Starting at the line containing "Given: Select the row label b" and ending at the line containing "Looking at the", render those lines of the material below as a JSON list of strings, one string per line, with blank lines skipped. Leave the pictures out of your answer.

▶ [RECORD LIST]
☆ ☆ ☆ ☆ ☆ ☆ ☆

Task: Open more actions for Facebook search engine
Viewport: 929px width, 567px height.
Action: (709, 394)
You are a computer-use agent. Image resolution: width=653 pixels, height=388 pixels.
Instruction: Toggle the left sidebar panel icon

☆ ☆ ☆ ☆ ☆ ☆ ☆

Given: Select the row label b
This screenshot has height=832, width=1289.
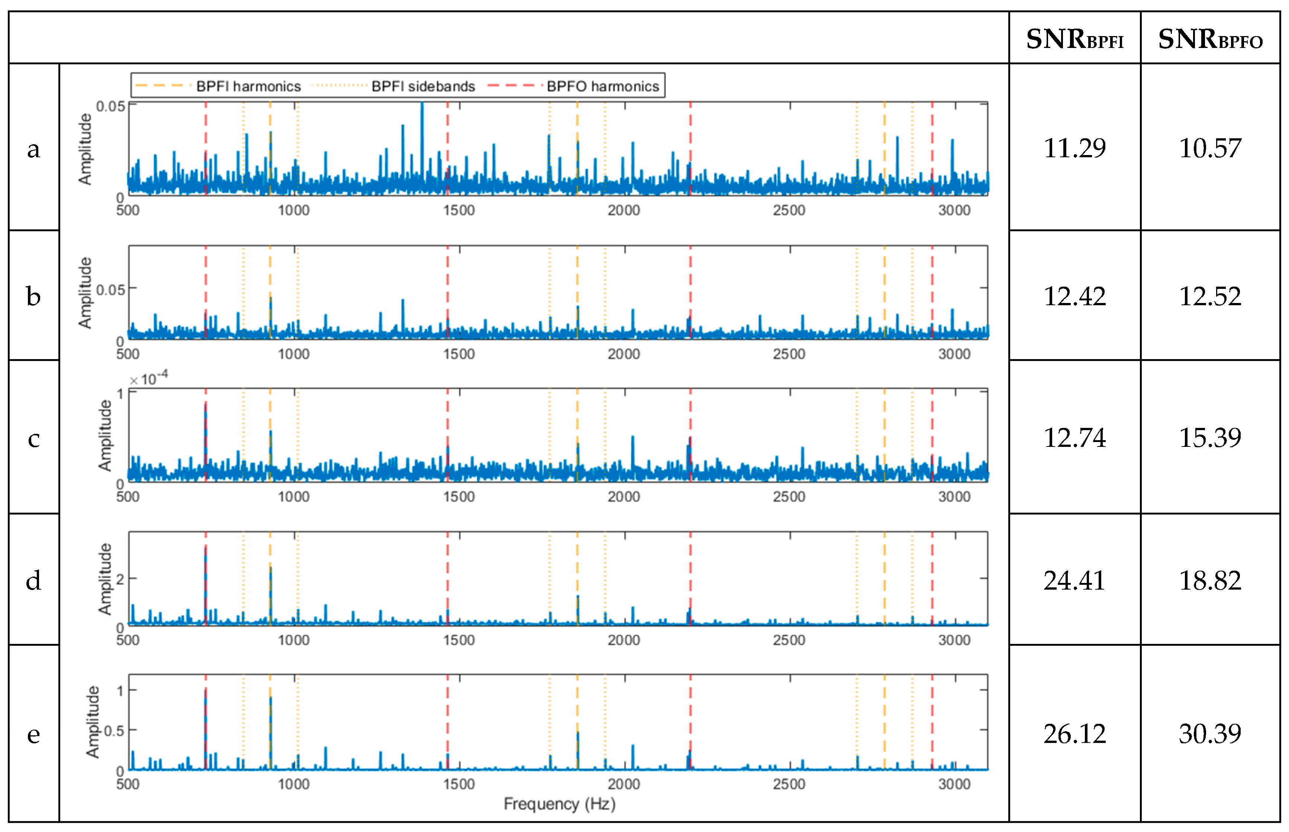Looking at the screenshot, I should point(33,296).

☆ ☆ ☆ ☆ ☆ ☆ ☆

▶ [WRITTEN ANSWER]
[
  "Given: Select the row label b",
  "This screenshot has height=832, width=1289.",
  "Looking at the screenshot, I should point(33,296)."
]